I use a tall yogurt container and put about an inch or two of water in it. I place the cilantro roots in the water then use the food grade bag to cover the leaves and then use the elastic to put around the bag and yogurt container. This creates a bit of a hydroponic greenhouse. It goes in the bottom shelf of the fridge door..

It lasts for a couple of weeks this way. When I remember, I change the water and weed out any dying or rotting stalks/leaves...Crude set up but effective.

Here is my parsley. I bought this stuff about two weeks ago.


----------



## GotGarlic (Dec 30, 2013)

I do the same as Roch, although I use a tall glass and don't put elastic on it. I just wrap the plastic loosely around the glass.


----------



## Rocklobster (Dec 30, 2013)

GotGarlic said:


> I do the same as Roch, although I use a tall glass and don't put elastic on it. I just wrap the plastic loosely around the glass.

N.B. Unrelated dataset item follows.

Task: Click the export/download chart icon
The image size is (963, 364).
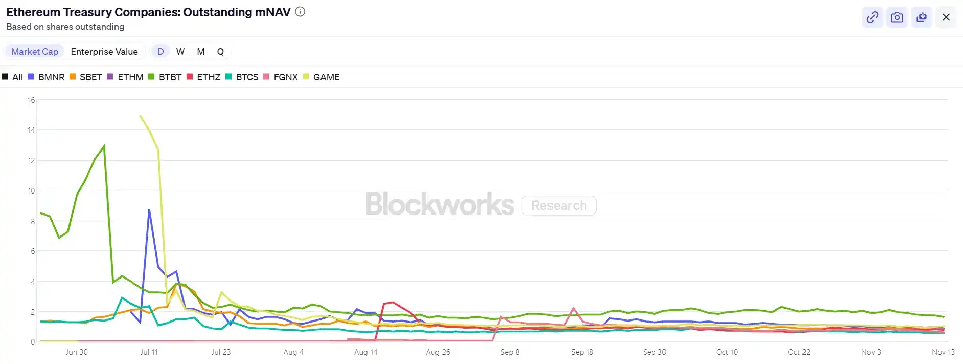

I find the elastic helps prevent the bag from coming loose, sticking out and getting caught on everything.


----------



## cave76 (Dec 31, 2013)

Thanks for the replies---- and I did do that a couple of times until I knocked the container over! I'm sure your fridge is not as cluttered as mine and I'm a klutz! (grin)


----------



## Dawgluver (Dec 31, 2013)

I keep mine in the original produce bag in the crisper drawer in the fridge. It usually lasts for quite a while, though sometimes I forget it's in there and end up with a brown, slimy mess.


----------



## CWS4322 (Dec 31, 2013)

Has anyone chopped the tops off and planted the roots with success? I have a bunch of fresh cilantro in a jar right now with a baggie over it...wondering why I can't pot the roots in one of my herb pots...


----------



## cave76 (Dec 31, 2013)

CWS4322 said:


> Has anyone chopped the tops off and planted the roots with success? I have a bunch of fresh cilantro in a jar right now with a baggie over it...wondering why I can't pot the roots in one of my herb pots...



As an experienced Cilantro Farmer  I can tell you that cilantro does NOT like to be transplanted or messed about with in any way.

I used to grow my  own cilantro. Although fairly easy to grow in milder/cooler temps it will bolt (grow tall and go to seed) at the drop of a hat. I always cringe when I see nurseries offer seedlings of cilantro for sale.


----------



## Roll_Bones (Dec 31, 2013)

Rocklobster said:


> I use a tall yogurt container and put about an inch or two of water in it. I place the *cilantro roots* in the water then use the food grade bag to cover the leaves and then use the elastic to put around the bag and yogurt container. This creates a bit of a hydroponic greenhouse. It goes in the bottom shelf of the fridge door..
> 
> It lasts for a couple of weeks this way. When I remember, I change the water and weed out any dying or rotting stalks/leaves...Crude set up but effective.
> 
> Here is my parsley. I bought this stuff about two weeks ago.



Roots?  We don't get the roots here. Only the stems and leaves.


----------



## cave76 (Dec 31, 2013)

I rarely get roots on my store bought cilantro. But many Thai/Chinese markets will sell them like that because some Thai etc. recipes call for the roots. Maybe their cilantro is slightly different than what we get in the States.


----------



## Rocklobster (Dec 31, 2013)

We usually get roots. Stems work the same way. though. I put mine in the door because the rail stops the container from tipping over...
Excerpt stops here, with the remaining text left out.